Ray Wang from Futurum Group put it bluntly: if the US doesn’t keep pace in open-source AI, Chinese models could become the default foundation globally. That’s huge. We’re talking about a potential shift in who sets the standards for the next generation of AI applications and research. For companies relying on industrial computing infrastructure, this competition could dramatically reshape the technology landscape they depend on for industrial panel PCs and other specialized hardware solutions.

The bigger picture

Chen’s warning about job elimination isn’t new, but coming from someone inside one of the companies driving this transformation gives it extra weight. He’s basically saying the companies building these systems have a responsibility to protect humanity during the transition. But can they?
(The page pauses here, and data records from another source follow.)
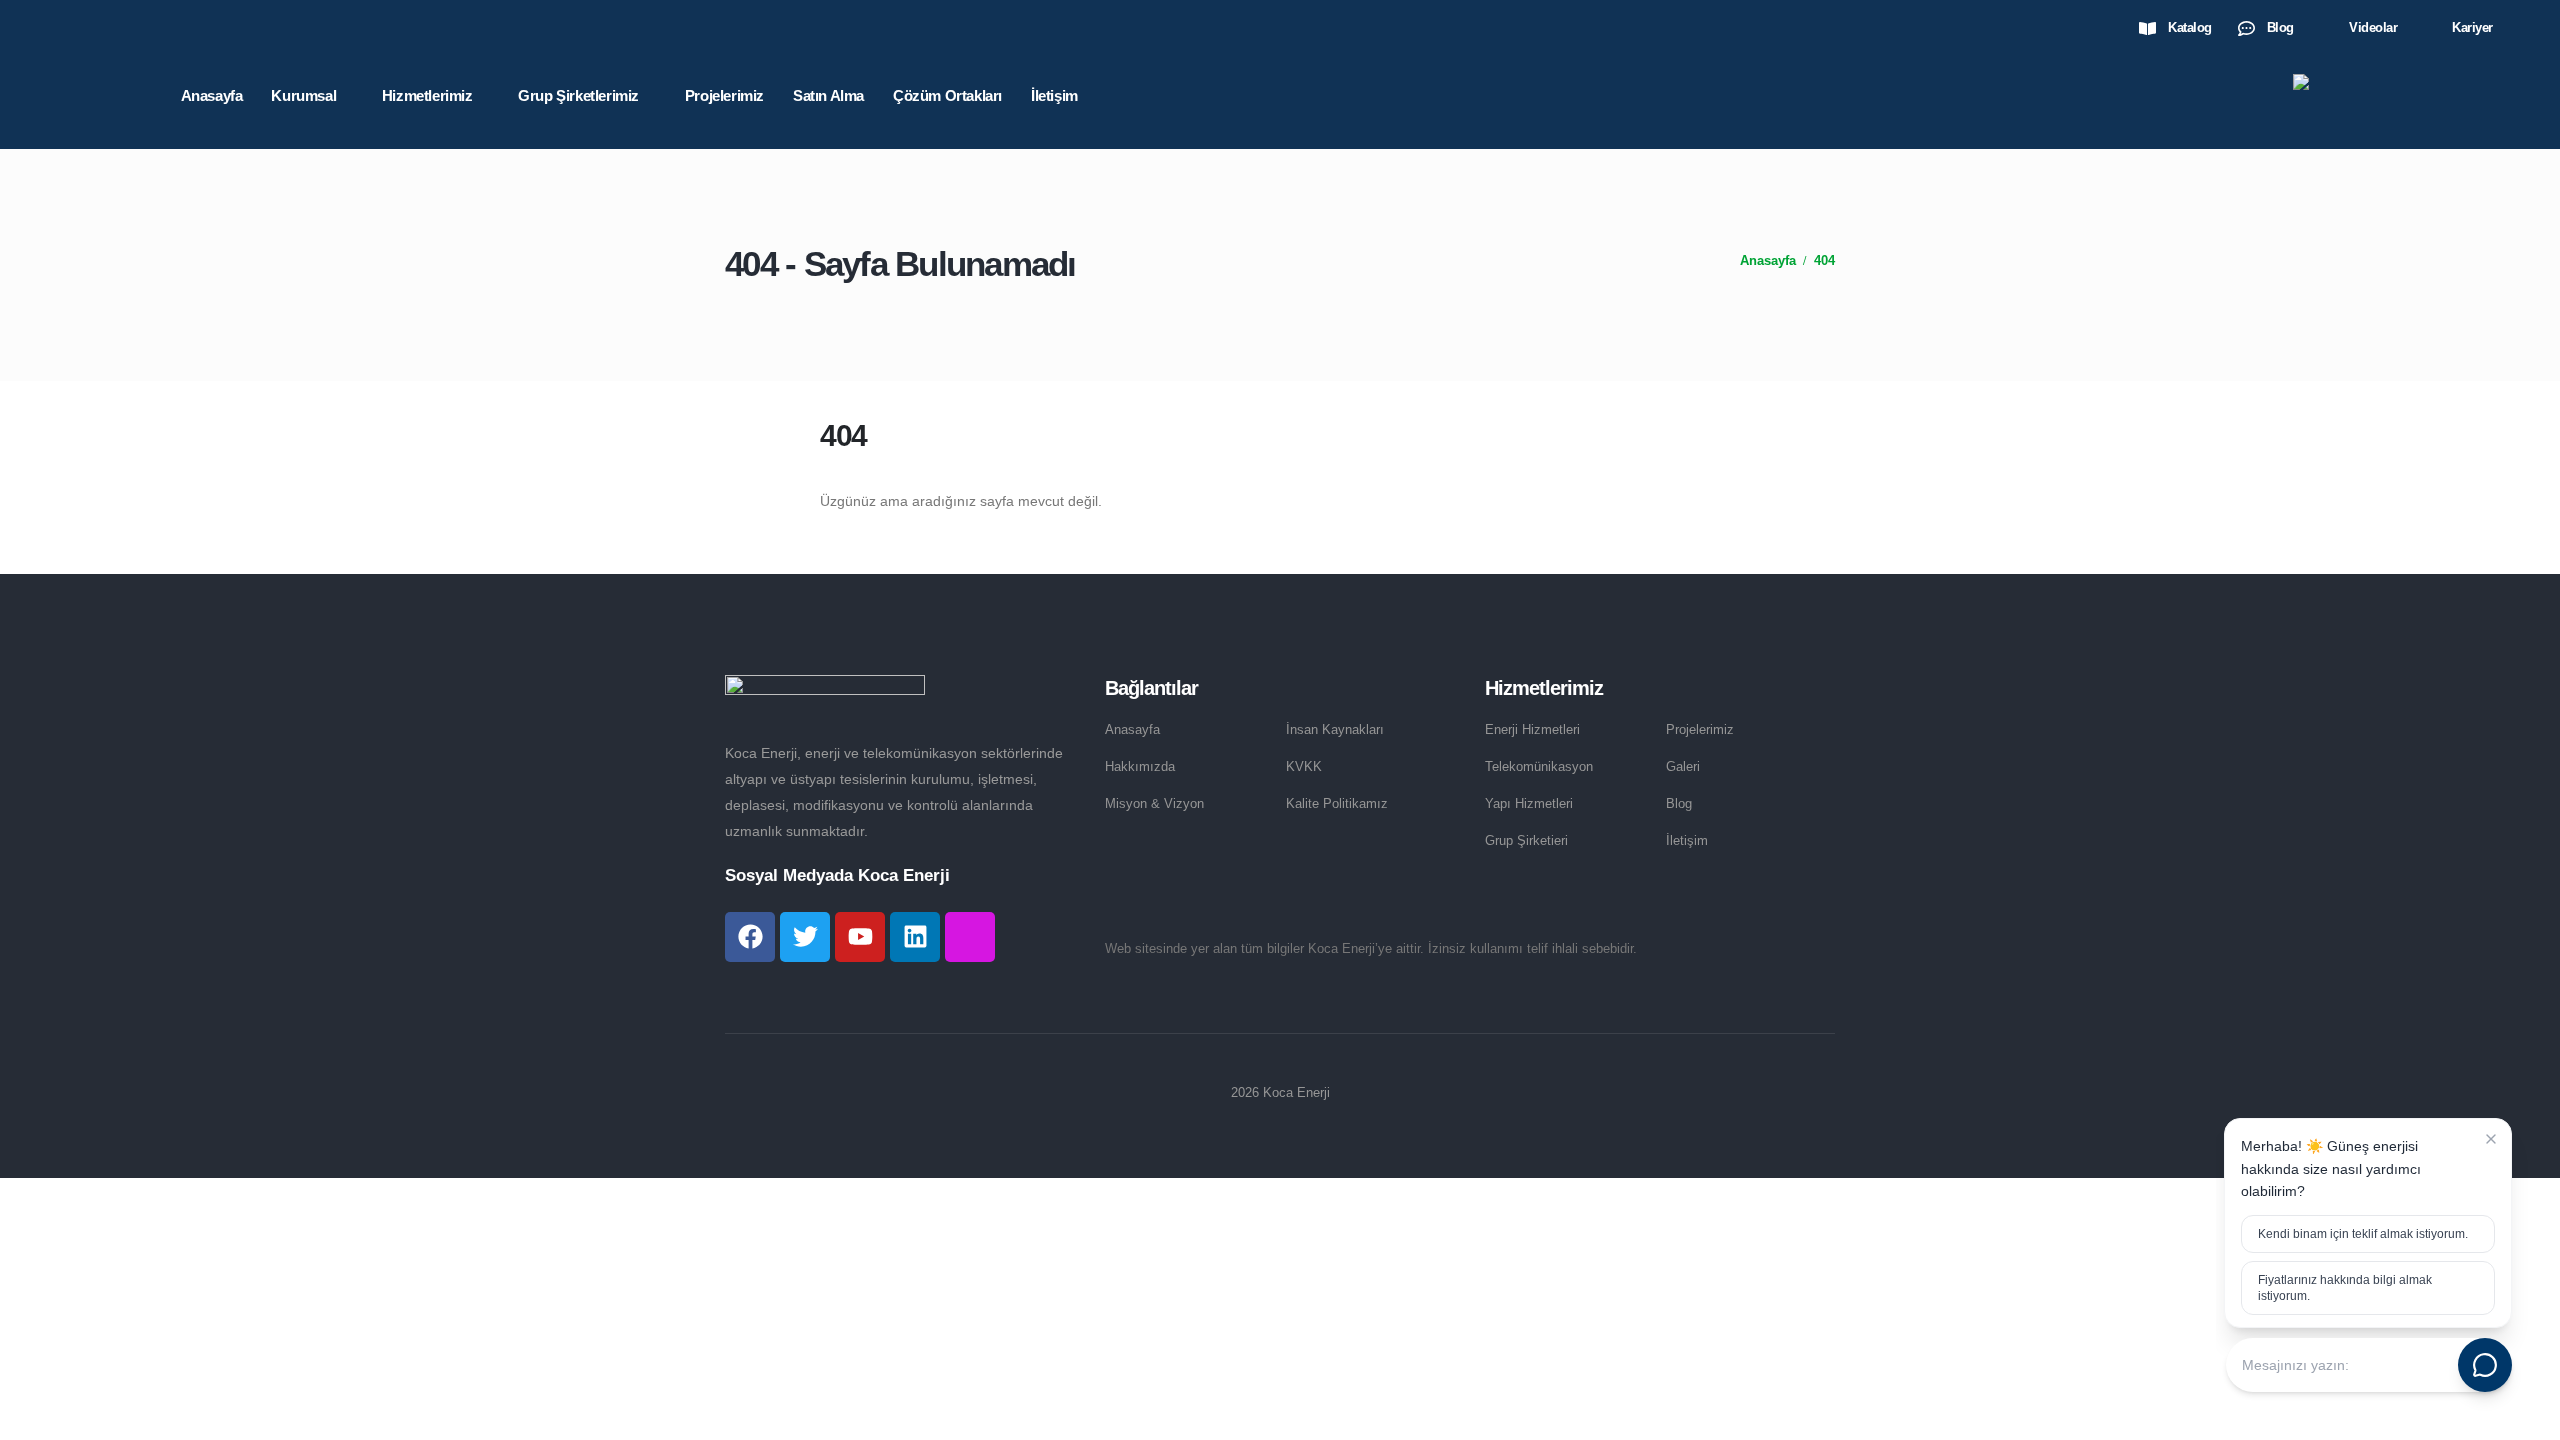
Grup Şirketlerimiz (578, 95)
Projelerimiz (724, 95)
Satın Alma (828, 95)
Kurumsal (303, 95)
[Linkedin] (915, 937)
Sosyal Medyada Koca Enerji (837, 875)
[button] (2517, 29)
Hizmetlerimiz (427, 95)
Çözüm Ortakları (947, 95)
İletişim (1054, 95)
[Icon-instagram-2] (970, 937)
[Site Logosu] (2403, 96)
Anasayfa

Think about it: we’re looking at potentially the most dramatic workforce transformation in human history happening within a single generation. And the companies creating the technology are asking us to trust them to manage the fallout. That’s a pretty heavy burden for any organization, even ones with the technical prowess of DeepSeek or OpenAI.

The real question is whether any company, no matter how well-intentioned, can truly serve as “guardians of humanity” while simultaneously competing in a global AI arms race. It’s like asking Formula 1 teams to also be traffic safety regulators. The incentives might not always align.